Despite the obvious hardship the regional distributor is experiencing in an era of mega distributors, those willing to diversify product and services will remain an integral part of the industry, according to Muscat.

To counteract the volume-driven model of operation Ingram engages in, regional distributors must, to quote a well-worn aphorism, "get niched or get out", according to David Hancock, a consultant at IT research group Inform. "There is still a role to play for smaller regional distributors by providing some niche product that the big guys aren't. Don't compete on prices and margin, win by offering services over and above what the big guys do."

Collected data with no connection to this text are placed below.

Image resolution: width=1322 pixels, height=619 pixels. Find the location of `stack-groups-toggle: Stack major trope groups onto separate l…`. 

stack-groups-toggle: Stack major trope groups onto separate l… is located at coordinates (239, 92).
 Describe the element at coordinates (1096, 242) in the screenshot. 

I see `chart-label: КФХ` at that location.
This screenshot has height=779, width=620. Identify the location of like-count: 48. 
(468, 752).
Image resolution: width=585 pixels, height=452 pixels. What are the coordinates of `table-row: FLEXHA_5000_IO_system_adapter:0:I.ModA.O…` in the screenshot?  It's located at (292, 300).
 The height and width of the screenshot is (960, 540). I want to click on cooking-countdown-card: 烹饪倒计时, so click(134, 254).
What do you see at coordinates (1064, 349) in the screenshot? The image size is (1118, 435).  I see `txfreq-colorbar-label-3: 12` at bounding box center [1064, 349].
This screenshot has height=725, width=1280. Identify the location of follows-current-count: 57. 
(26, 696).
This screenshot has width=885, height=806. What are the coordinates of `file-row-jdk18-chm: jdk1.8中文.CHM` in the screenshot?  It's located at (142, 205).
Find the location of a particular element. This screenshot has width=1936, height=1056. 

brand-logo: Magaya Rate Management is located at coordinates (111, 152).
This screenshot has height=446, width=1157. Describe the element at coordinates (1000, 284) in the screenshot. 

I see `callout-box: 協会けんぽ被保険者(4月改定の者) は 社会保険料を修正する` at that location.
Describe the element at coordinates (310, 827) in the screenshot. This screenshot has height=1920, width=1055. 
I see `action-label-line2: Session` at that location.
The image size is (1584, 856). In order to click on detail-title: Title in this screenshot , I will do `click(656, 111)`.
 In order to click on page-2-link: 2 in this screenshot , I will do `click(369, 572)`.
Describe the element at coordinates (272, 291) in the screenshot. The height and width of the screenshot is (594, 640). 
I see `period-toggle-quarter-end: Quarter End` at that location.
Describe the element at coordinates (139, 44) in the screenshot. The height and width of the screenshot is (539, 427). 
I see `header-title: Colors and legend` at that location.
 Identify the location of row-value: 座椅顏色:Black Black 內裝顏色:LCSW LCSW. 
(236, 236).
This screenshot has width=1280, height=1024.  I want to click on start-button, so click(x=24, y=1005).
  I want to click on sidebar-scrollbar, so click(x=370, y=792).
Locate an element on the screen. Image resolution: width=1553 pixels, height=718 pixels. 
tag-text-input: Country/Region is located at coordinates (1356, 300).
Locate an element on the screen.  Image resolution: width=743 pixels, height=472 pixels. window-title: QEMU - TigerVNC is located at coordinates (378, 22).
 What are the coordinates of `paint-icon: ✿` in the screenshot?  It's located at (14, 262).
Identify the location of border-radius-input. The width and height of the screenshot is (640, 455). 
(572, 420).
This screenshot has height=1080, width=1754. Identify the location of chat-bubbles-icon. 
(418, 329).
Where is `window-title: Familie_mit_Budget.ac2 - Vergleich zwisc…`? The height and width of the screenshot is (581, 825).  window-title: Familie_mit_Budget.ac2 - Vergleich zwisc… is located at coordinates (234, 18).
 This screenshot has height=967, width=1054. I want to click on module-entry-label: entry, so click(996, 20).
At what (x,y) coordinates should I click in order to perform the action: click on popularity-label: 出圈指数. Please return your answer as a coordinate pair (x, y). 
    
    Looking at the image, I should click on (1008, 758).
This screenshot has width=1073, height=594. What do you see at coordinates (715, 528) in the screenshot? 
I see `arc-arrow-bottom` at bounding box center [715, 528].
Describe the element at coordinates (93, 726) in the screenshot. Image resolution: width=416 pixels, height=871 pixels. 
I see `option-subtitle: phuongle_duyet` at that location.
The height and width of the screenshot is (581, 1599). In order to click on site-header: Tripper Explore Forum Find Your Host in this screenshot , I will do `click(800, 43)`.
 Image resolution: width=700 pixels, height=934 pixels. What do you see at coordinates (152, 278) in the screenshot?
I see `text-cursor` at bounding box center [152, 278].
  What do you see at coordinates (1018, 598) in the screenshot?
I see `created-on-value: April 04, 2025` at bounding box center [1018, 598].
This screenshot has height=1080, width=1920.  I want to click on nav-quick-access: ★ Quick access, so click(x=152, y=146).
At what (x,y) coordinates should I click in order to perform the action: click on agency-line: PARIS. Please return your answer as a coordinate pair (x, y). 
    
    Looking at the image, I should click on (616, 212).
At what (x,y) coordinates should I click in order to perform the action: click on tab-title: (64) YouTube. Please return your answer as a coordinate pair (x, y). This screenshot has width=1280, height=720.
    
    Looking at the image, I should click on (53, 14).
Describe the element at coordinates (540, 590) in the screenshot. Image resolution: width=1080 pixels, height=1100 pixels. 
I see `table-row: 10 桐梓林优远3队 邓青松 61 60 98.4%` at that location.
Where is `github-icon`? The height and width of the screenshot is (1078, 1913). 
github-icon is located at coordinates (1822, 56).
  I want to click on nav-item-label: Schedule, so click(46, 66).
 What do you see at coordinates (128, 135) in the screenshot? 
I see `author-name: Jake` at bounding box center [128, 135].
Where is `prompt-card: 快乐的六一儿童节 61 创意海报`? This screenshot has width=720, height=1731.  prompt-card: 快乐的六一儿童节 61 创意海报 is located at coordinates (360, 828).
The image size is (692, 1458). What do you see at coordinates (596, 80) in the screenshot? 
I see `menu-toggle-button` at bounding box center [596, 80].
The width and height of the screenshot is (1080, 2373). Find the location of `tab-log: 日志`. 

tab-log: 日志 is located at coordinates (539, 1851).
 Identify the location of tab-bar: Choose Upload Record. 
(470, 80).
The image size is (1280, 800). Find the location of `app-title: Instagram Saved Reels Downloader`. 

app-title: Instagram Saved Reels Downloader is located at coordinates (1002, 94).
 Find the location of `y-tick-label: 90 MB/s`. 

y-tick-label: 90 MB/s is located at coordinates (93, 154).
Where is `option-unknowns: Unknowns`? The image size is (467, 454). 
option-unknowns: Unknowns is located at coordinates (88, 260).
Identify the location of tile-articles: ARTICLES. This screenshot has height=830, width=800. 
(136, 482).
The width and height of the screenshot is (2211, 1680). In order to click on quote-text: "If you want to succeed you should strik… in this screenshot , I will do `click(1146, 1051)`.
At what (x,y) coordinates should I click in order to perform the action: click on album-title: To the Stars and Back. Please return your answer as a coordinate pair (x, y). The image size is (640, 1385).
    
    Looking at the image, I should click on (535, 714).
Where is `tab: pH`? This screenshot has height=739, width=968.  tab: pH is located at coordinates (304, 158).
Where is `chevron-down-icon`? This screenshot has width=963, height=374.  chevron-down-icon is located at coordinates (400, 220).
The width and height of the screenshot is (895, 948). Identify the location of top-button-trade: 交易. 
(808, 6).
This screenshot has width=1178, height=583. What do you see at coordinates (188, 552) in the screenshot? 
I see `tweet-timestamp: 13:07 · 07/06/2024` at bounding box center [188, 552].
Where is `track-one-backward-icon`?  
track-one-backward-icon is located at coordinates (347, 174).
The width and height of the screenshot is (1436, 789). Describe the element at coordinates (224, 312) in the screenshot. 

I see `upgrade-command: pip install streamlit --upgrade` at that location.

Khan believes that "regional resellers tend to get neglected and are more likely to stick with distributors that can provide them with good services".

$50 million the magic number

Regional distributors turning over less than $50 million annually face very short life expectancies, according to former Q*Soft managing director Barry Amor.

Their best survival strategy is to actively seek out a larger organisation and allow themselves to be acquired, he says.

Amore claims the dynamics of the market are being driven by the way all the major vendors are encouraging multinational distributors to toss their hats in the Australian ring.

Given the low margins that such tier-one distributors can afford, "the only way you can play against that kind of competition is by becoming a part of a multinational organisation yourself", says Amor.

He believes every regional distributor in Australia is grooming itself to follow that strategy.